The benchmark gauge for U.S. equities has risen 14 percent relative to income over the past 12 months to 16 times earnings, according to data compiled by Bloomberg. Valuations last climbed this fast in the final year of the 1990s technology bubble, just before the index began a 49 percent tumble. The rally that started in March 2009 has now outlasted the average gain since 1946, the data show.
Bears say the failure of earnings to keep up with prices signals the bull market is in its last stages, as companies from Caterpillar Inc. and Danaher Corp. forecast slower profit growth and the Federal Reserve prepares to reduce stimulus. Optimists point to expanding multiples as proof individual investors are growing confident enough in the economy to return to stocks.
History shows the final phases of rallies have provided some of the biggest gains. “Markets have been running away,” Robert Royle, who helps oversee $21 billion as manager of the North American Trust at Smith & Williamson Investment Management LLP in London, said by telephone on Aug. 20. “Everyone is hoping for a second-half recovery in fundamentals,” he said. “I am just not sure what will drive the recovery.” - source Bloomberg.
From the same article:
"The last time gains in stocks outpaced profit expansion by this much was in 1999, when equity valuations surged 19 percent in a year to 30 times reported profit, according to data compiled by Bloomberg. That bull market ended the following year, with the S&P 500 tumbling 49 percent from March 2000 through October 2002 as the dot-com bubble burst.
In 1987, prices rose so fast, valuations increased 43 percent through August, about twice the pace of the year before. That month marked the peak in a five-year rally, followed by a 34 percent loss through December 1987.
U.S. equities have been whipsawed since May, when Fed Chairman Ben S. Bernanke first indicated that the central bank may start to reduce its quantitative easing bond buying this year.
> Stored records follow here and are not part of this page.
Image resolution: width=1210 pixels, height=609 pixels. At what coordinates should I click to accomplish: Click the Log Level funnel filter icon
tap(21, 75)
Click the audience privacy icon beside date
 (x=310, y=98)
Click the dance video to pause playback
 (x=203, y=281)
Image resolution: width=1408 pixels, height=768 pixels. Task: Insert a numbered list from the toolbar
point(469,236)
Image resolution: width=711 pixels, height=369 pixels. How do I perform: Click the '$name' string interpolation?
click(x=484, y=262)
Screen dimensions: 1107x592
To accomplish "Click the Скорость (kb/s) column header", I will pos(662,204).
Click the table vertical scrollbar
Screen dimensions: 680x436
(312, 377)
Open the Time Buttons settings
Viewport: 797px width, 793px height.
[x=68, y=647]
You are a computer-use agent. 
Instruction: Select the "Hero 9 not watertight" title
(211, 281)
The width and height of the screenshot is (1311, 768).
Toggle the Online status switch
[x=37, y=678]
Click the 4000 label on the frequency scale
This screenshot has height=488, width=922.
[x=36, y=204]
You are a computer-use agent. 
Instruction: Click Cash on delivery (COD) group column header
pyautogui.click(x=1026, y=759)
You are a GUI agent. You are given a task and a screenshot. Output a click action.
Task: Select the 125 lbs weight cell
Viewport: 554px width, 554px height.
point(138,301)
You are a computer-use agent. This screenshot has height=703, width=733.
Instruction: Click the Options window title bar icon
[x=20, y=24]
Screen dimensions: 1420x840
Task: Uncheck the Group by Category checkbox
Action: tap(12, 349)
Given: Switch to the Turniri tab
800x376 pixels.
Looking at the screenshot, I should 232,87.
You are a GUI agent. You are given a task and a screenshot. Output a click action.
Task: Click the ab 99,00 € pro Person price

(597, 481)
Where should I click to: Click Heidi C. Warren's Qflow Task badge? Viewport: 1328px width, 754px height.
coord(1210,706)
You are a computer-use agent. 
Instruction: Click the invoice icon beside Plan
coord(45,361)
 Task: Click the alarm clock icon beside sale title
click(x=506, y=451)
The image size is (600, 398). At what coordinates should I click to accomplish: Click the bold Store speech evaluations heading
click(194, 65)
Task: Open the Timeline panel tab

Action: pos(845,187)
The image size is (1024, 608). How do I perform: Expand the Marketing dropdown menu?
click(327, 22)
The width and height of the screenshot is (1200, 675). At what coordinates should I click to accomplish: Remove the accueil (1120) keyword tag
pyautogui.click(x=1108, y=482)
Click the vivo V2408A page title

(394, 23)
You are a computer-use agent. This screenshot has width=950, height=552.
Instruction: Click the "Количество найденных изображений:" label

The S&P 500 fell 5.8 percent from a high on May 21 through June 24 and rallied 8.7 percent through Aug. 2, before declining 2.7 percent.
Corporate earnings need to accelerate to justify the surge in equities as the central bank begins to scale back its unprecedented monetary stimulus, according to Joost van Leenders of BNP Paribas Investment Partners in Amsterdam." - source Bloomberg
So "Misstra Know-it-all" might indeed try to makes us fall with some "Forward Guidance", but given not many companies are giving their own "Forward Guidance" and that those who are a giving negative outlooks, and "Misstra Know-it-all" being the confidence trickster character we know, we wonder if he will stay true to his current "tapering" stance...
Oh well...

"If he shakes 
On a bet 
He's the kind of dude that won't pay his debt 
He's Misstra Know-It-All" 

"If we had less of him 
Don't you know we'd have a better land 
He's Misstra Know-It-All" 
Lyrics from "He is Misstra Know-it all", Stevie Wonder, 1974.